Explore Business Continuity Options for SAP worklo...

saikumarjaddu

Introduction:

To handle disasters due to natural events (like floods, earthquake etc..), power outages, application outages, accidental data loss due to human errors, Business Continuity Planning (BCP) is part of every customer`s IT strategy. Disaster recovery is a key element of BCP & is critical for organizations running mission critical workloads such as SAP. However, managing disaster recovery on-premises is cost, time and resource intensive. They can also be complex to implement and test.

AWS Elastic Disaster Recovery (also known as DRS) can help to mitigate this aspect without compromising the reliability of your applications.

AWS Elastic Disaster Recovery simplifies and automates disaster recovery by leveraging AWS as a scalable and cost-effective recovery site for your on-premises and cloud-based applications. You can quickly recover your on-premises and cloud-based SAP applications using AWS Elastic Disaster Recovery. It reduces costs by removing idle recovery site resources, and you pay for your fully provisioned disaster recovery site on AWS only when you need it for recovery or drills.

For SAP workloads already running on AWS, you can use AWS Elastic Disaster Recovery to recover applications in another AWS Region, which can help you meet resilience and availability goals for these applications.

In this blog post we will walk you through the key benefits, features, disaster recovery scenarios & lessons learned from our internal POC for failover & failback of SAP workloads using AWS Elastic Disaster Recovery service.

Key benefits and features:

AWS DRS is application agnostics and replicate data at the block level.

Key benefits and features are:

Flexible:

AWS DRS is easy to setup & configure. You can recover any on-premises or cloud-based source applications that runs on supported operating systems and common databases (SQL, Oracle, etc.), mission-critical applications such as SAP, and homegrown applications, hence making it adaptable to your specific needs.

Elastic Disaster Recovery automatically provisions and manages a staging area subnet. The subnet uses cost-effective AWS resources to receive your replicated data to help limit incurring significant costs.

Reliable:

DRS continuously replicates your workloads at the block level in a reliable and robust manner, Continuous replication can help you meet desired RPOs and RTOs related SLAs.

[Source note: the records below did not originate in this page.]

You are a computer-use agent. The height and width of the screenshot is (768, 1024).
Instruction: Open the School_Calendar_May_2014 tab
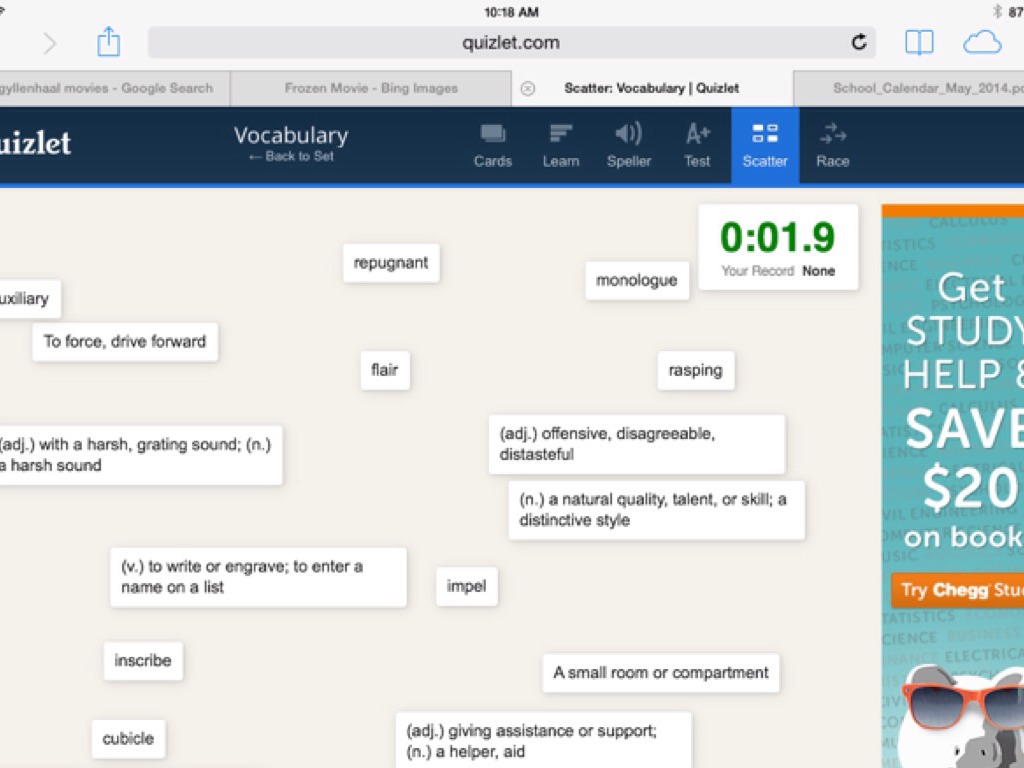pos(908,88)
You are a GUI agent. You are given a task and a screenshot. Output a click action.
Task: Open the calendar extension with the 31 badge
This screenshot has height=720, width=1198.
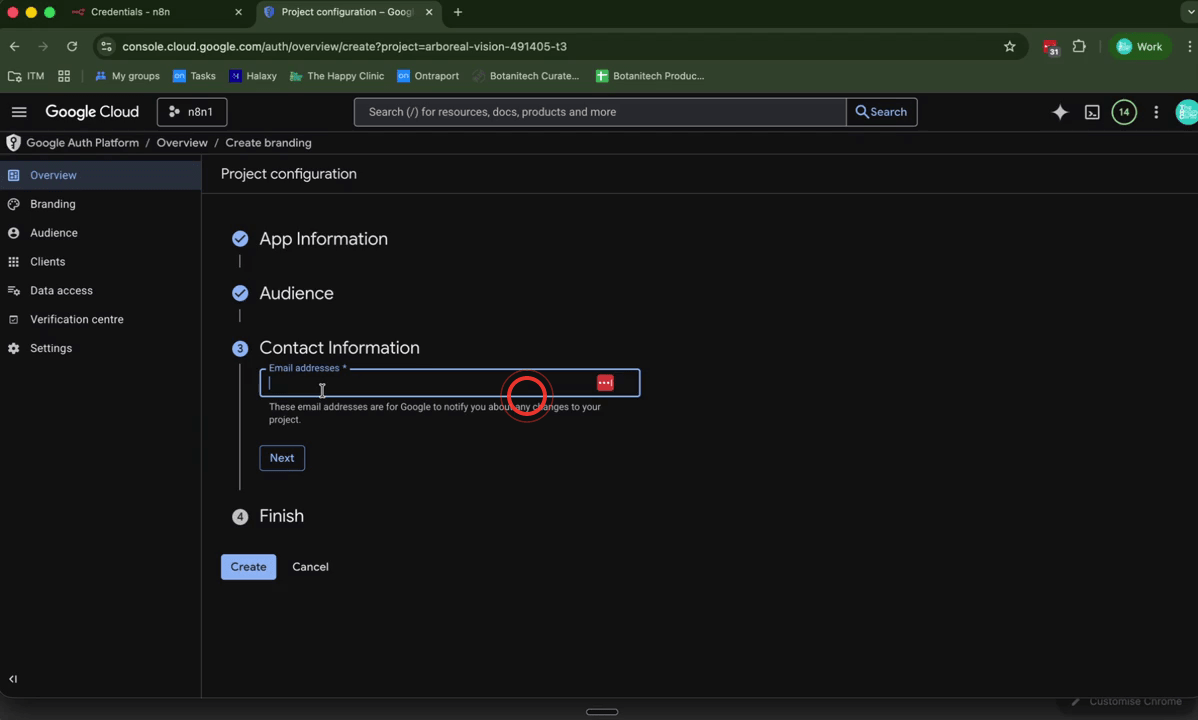pos(1051,46)
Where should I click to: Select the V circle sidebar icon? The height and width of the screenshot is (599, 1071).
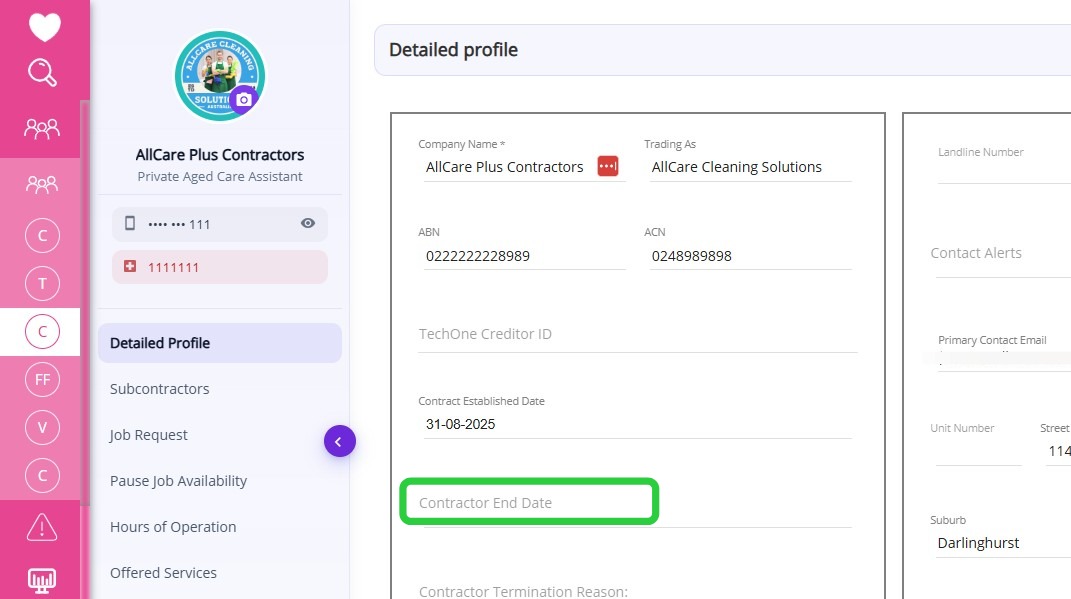point(42,428)
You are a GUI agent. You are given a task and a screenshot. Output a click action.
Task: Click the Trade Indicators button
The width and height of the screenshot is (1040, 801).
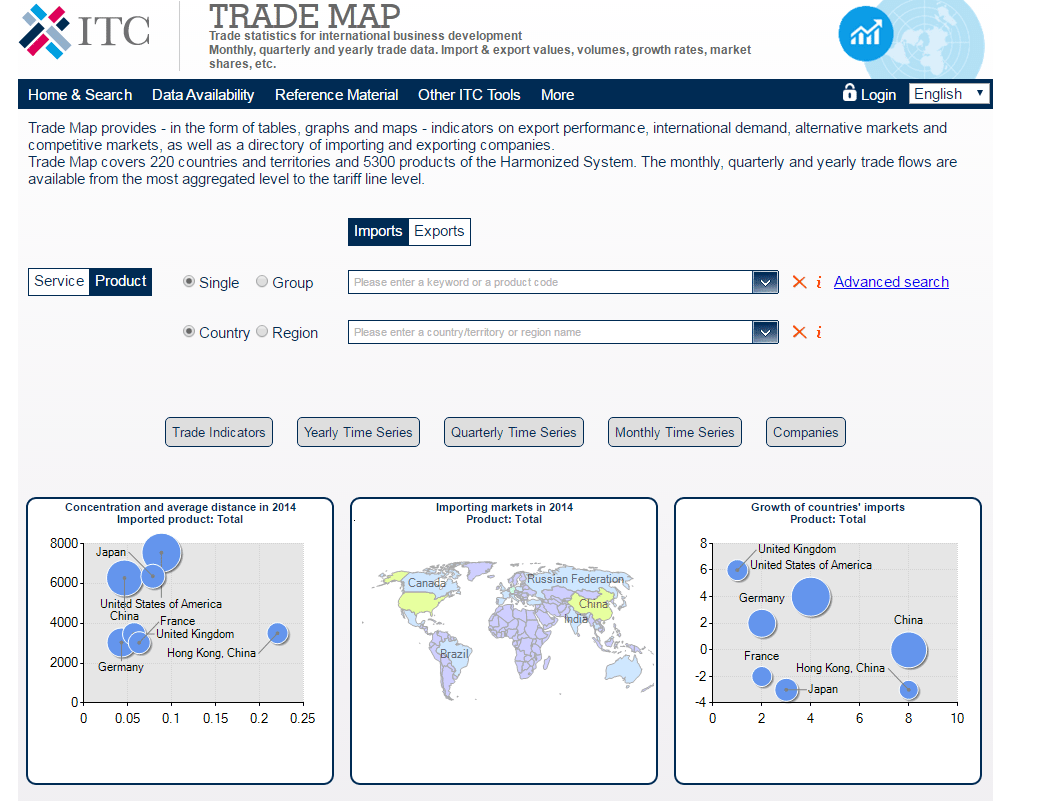[218, 432]
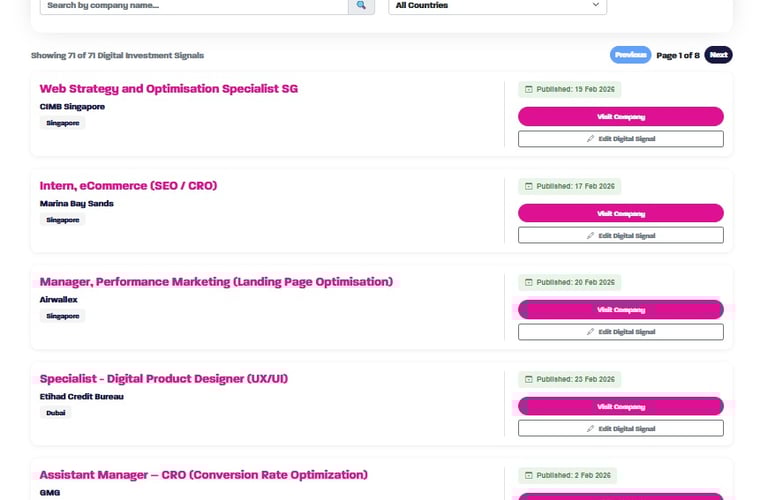The image size is (768, 500).
Task: Click pencil icon to edit CIMB digital signal
Action: click(x=590, y=139)
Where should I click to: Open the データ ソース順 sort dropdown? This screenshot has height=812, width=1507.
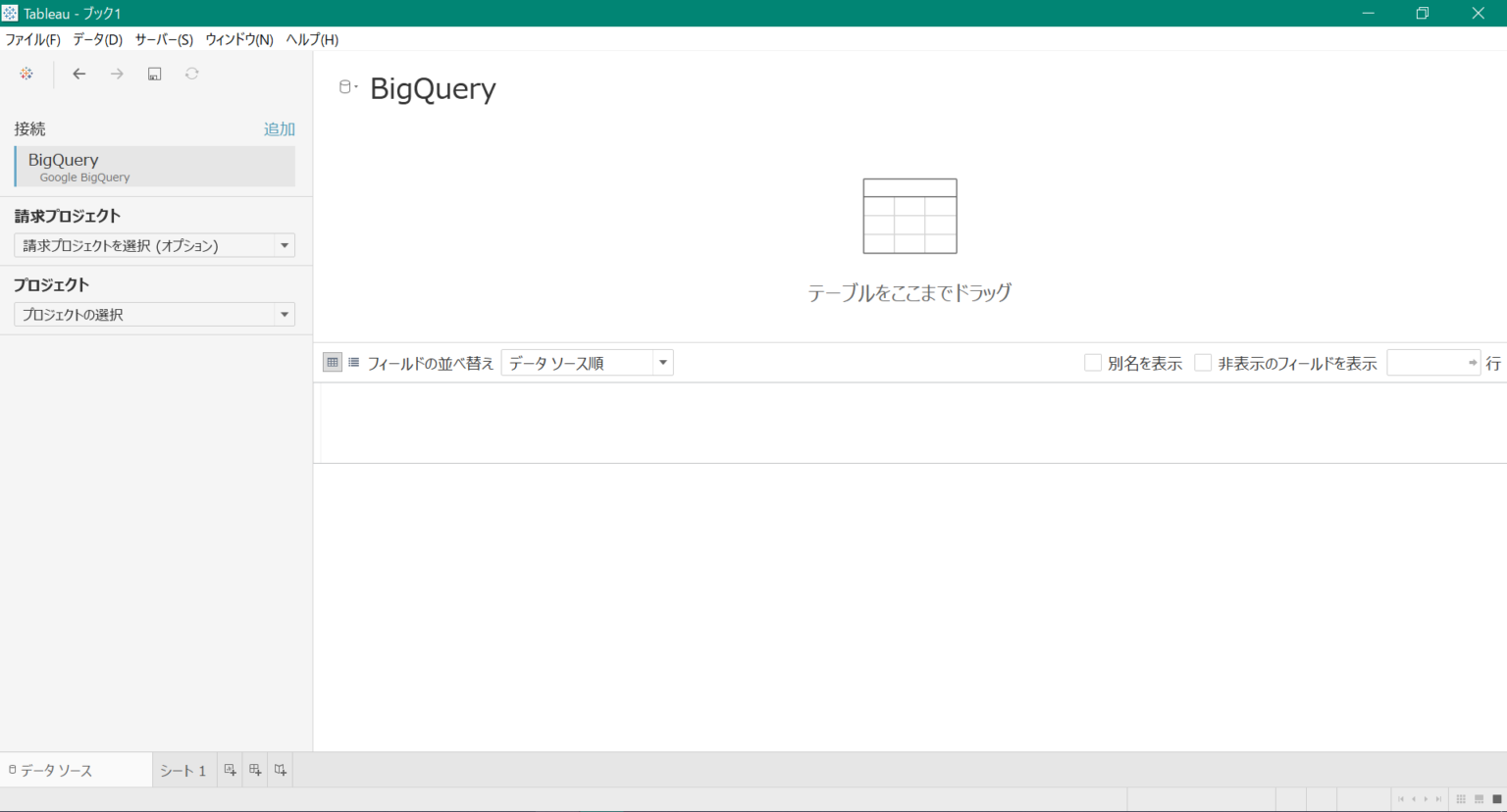(x=662, y=362)
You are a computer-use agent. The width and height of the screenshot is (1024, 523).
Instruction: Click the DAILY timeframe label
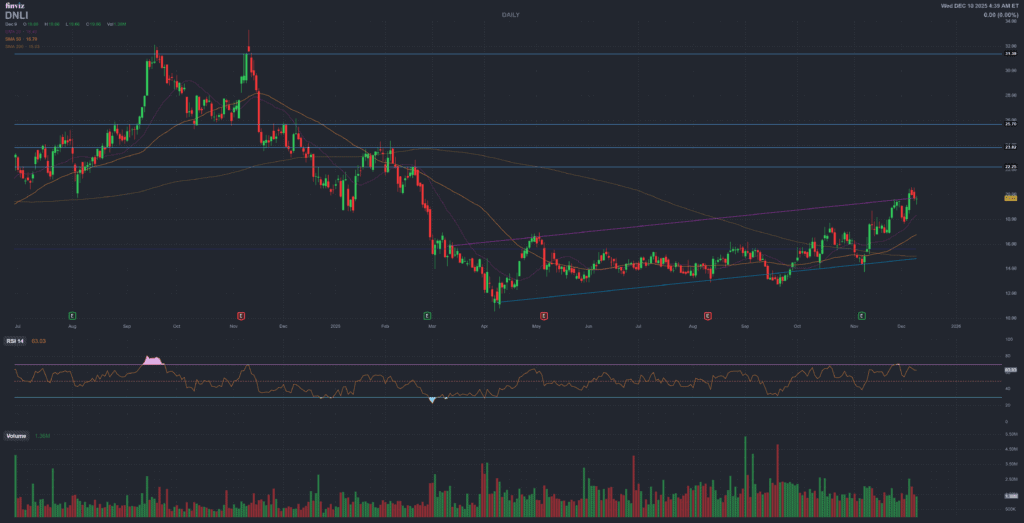click(511, 16)
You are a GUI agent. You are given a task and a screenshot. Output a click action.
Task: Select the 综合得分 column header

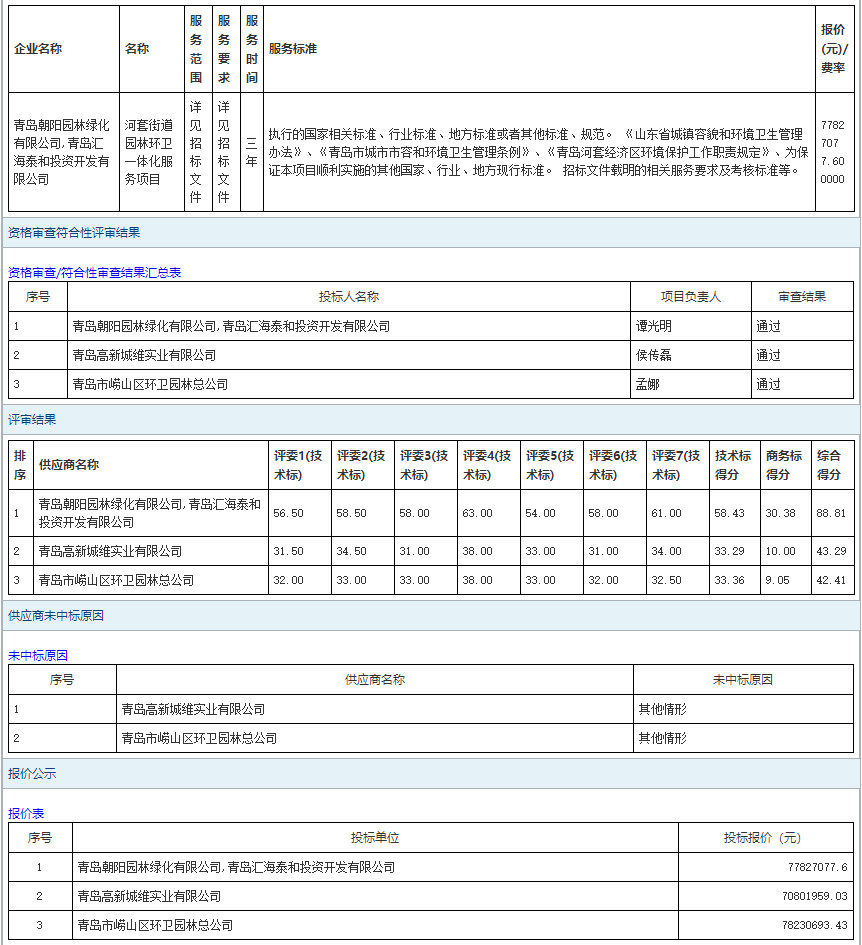coord(829,465)
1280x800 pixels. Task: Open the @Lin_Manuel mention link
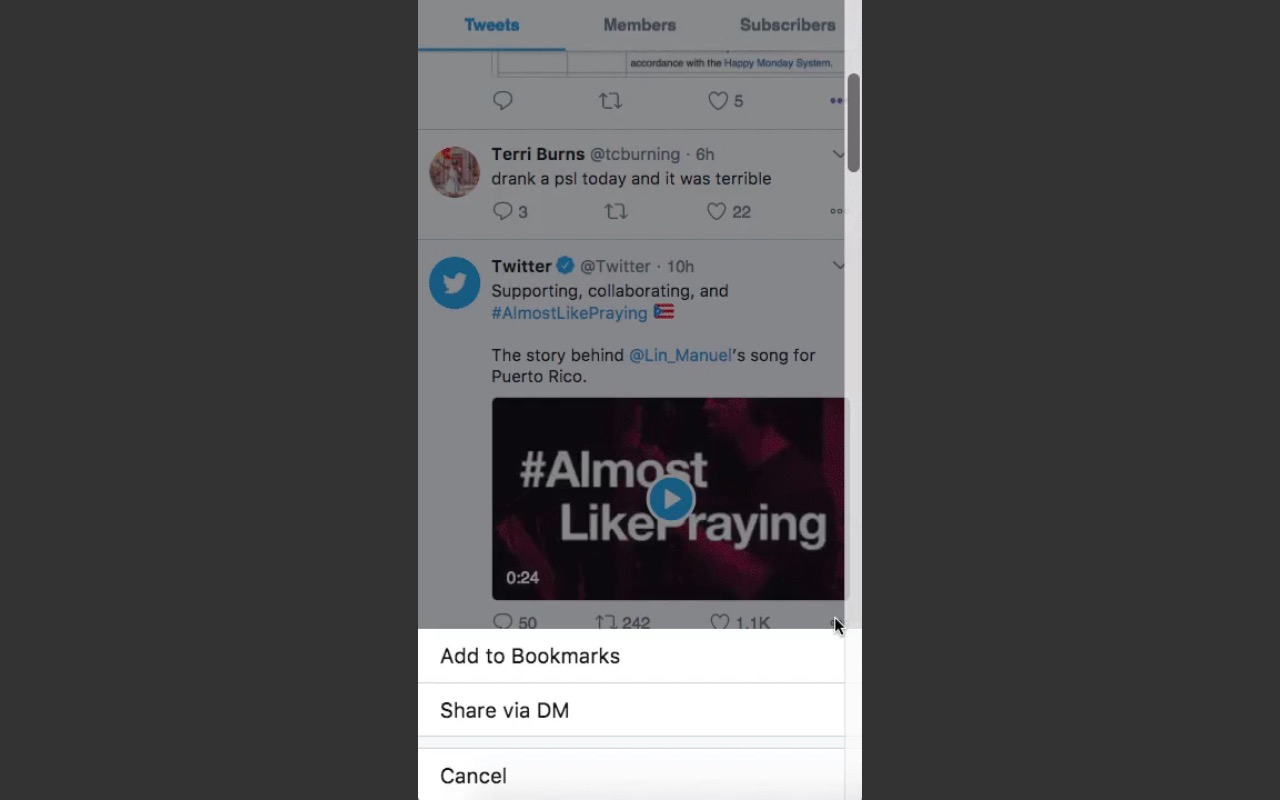click(x=680, y=355)
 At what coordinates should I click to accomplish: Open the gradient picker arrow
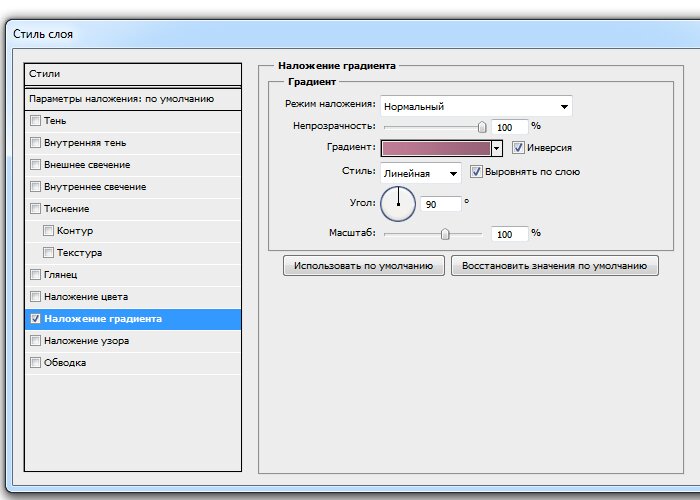point(496,148)
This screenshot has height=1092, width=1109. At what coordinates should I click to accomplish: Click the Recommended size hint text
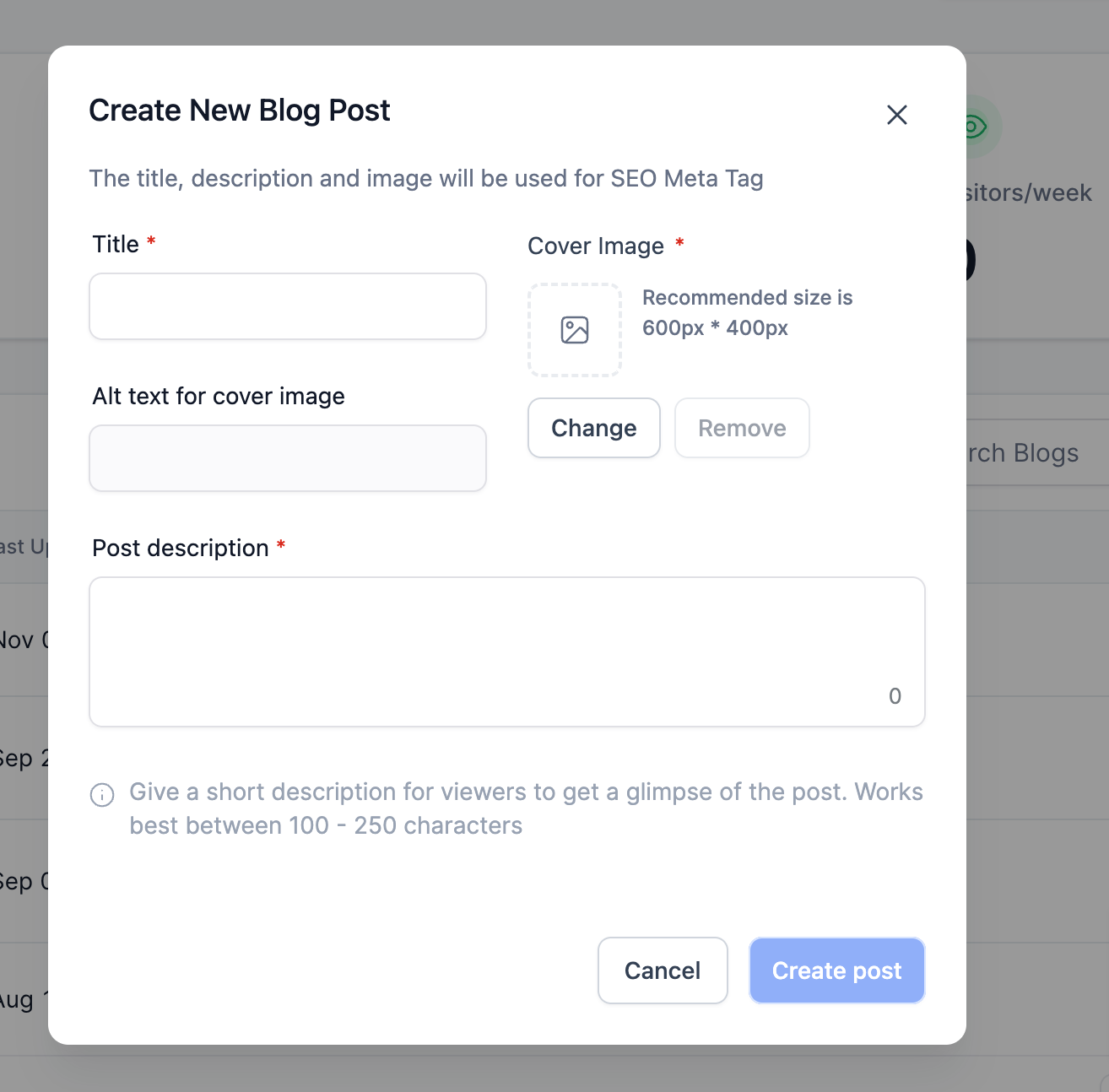pos(747,312)
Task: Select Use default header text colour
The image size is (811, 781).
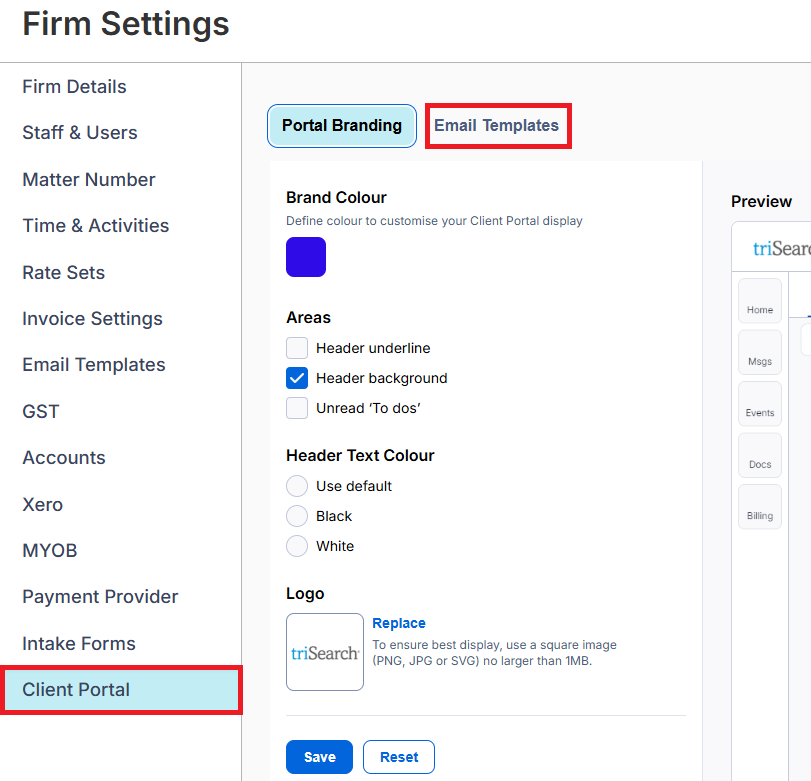Action: coord(297,486)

For events like ransomware attacks, data corruption, accidental user error, or bad patches, you can use DRS to recover your servers on AWS from a previous point in time.

Simple & highly automated:

You need only minimal skills to set up and operate Elastic Disaster Recovery. There is a streamlined, unified process to test, recover, and fail back all your applications to AWS.

You can also conduct frequent, nondisruptive drills at any time to help maintain disaster readiness.

Pre-Requisites:

To use AWS Elastic Disaster Recovery, the service must first be initialized for any AWS Region in which you plan to use Elastic Disaster Recovery.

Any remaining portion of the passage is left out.